Doha will seine Beziehungen zu Teheran stärken, sodass Katar gemeinsam mit dem Iran an der Lösung der Probleme in der islamischen Welt arbeiten können. Dies berichtet der TV-Sender Al-Mayadin.

Demnach hat Emir Tamim bin Hamad Al Thani von Katar dieses Ansinnen in einem Telefonat mit dem iranischen Präsidenten Hassan Rouhani geäußert: Sein Land sei „bereit zum komplexen Ausbau der Beziehungen zum Iran sowie zur Zusammenarbeit bei der Lösung der Probleme der islamischen Welt, die sich gerade in einer schwierigen Lage befindet.» Diese Fehler zu beheben benötige „Weisheit und Dialog».

Rouhani seinerseits sagte, er hoffe, dass die Probleme durch Dialog gelöst werden können. Die Isolation Katars durch mehrere Nahost-Staaten sei für den Iran nicht hinnehmbar: „Der Luft-, Land- und Seeraum wird für unseren Bruderstaat und Nachbarn Katar immer offenstehen», so der iranische Präsident.
Diese Worte des katarischen Emirs stehen in Verbindung mit dem vor zwei Tagen verkündeten strengen Ultimatum mehrerer Nahost-Staaten gegenüber Katar. unter anderem wurde auch ein völliger Abbruch der Beziehungen Katars zum Iran gefordert.

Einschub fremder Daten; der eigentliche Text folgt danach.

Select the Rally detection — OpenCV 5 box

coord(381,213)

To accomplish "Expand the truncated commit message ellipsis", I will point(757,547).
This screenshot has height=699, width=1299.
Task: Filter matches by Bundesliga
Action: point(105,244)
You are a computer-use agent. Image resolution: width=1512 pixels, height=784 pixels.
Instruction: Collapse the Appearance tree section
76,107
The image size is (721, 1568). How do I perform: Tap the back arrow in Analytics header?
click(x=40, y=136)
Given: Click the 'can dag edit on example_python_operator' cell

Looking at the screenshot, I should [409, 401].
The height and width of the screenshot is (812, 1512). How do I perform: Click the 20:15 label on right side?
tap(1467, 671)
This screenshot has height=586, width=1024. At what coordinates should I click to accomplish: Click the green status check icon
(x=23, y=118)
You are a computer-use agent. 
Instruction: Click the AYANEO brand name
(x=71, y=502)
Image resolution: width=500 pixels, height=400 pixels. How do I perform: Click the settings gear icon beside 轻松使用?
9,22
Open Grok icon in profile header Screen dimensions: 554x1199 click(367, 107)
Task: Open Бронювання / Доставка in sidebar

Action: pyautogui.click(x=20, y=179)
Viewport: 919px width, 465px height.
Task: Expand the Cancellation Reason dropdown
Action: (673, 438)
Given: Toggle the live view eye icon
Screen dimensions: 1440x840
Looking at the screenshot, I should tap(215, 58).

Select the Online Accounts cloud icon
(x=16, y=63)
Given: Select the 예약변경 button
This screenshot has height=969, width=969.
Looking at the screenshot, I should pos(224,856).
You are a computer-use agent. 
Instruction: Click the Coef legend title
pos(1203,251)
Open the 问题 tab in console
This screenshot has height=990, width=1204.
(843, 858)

Doha hatte die Ultimatums-Forderungen der Golfstaaten an Katar als unrealistisch verurteilt und zu deren Revision aufgerufen.
Am 5. Juni hatten Ägypten, Saudi-Arabien, Bahrain, die Vereinigten Arabischen Emirate, Libyen sowie Jemen, die Malediven und Mauritius die diplomatischen Beziehungen zu Katar abgebrochen, den Flug- und Schiffsverkehr gestoppt und die Grenzen geschlossen. Sie warfen dem Emirat „Unterstützung des Terrorismus» und „Destabilisierung der Lage im Nahen Osten» vor.